Premenstrual Dysphoric Disorder- Treatment Options
A group of antidepressants named selective serotonin reuptake inhibitors (SSRIs) can be prescribed to women suffering from PMDD. The FDA approved sertraline, fluoxetine, or paroxetine hydrochloride may be prescribed to help alleviate symptoms.
Moreover, over-the-counter pain relievers may help with breast tenderness, muscle aches and pains, cramps, and headaches. Your doctor may suggest you try ibuprofen, naproxen, or aspirin to help relieve these physical symptoms.
In 2010, the FDA approved the birth control pill containing drospirenone and ethinyl estradiol to treat PMDD. It may be worth talking to your doctor or gynecologist to determine whether or not this birth control pill (brand name Beyaz) is right for your body and could help with your PMDD symptoms.
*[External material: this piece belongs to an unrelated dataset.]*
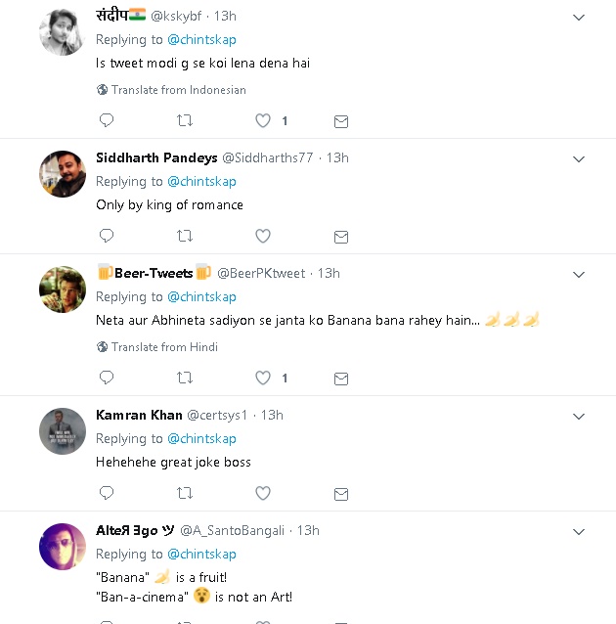
Task: Like Kamran Khan's tweet
Action: coord(262,493)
Living with severe depression and anxiety shouldn’t be something you have to face alone. Cognitive behavioral therapy (CBT) is a structured, action-oriented type of psychological treatment that focuses on the interaction between thoughts, feelings, and behaviors. CBT has been shown to be an effective treatment for mood and anxiety disorders and has also been shown to help people cope better with physical symptoms, such as pain
When drug-based treatments are ineffective, surgical removal of the ovaries, known as an oophorectomy, may be considered. Ovary removal has been shown to relieve the symptoms of PMDD. This treatment causes women to stop ovulating and become menopausal, butalso comes with a variety of symptoms. This form of treatment is a serious decision that should be the last resort for PMDD treatment.
If medication or surgery isn’t a viable treatment path, you may want to try natural remedies for PMDD symptoms. Research shows that mindfulness meditation can reduce anxiety, depression, and pain–all common symptoms of PMDD. To relieve menstrual cramps, take a warm bath and try different menstrual products during menstruation. In some women, tampons can increase cramping, so pads may be a better option.
Here is what a health professional says about how women can help properly diagnose PMDD and treatment options available.
Seeking Professional Help
If you think you may be suffering from PMDD, we encourage you to seek diagnosis and treatment from your doctor and a mental health professional. Although PMDD can feel like a debilitating and lonely condition, it is important to remember that you aren’t alone.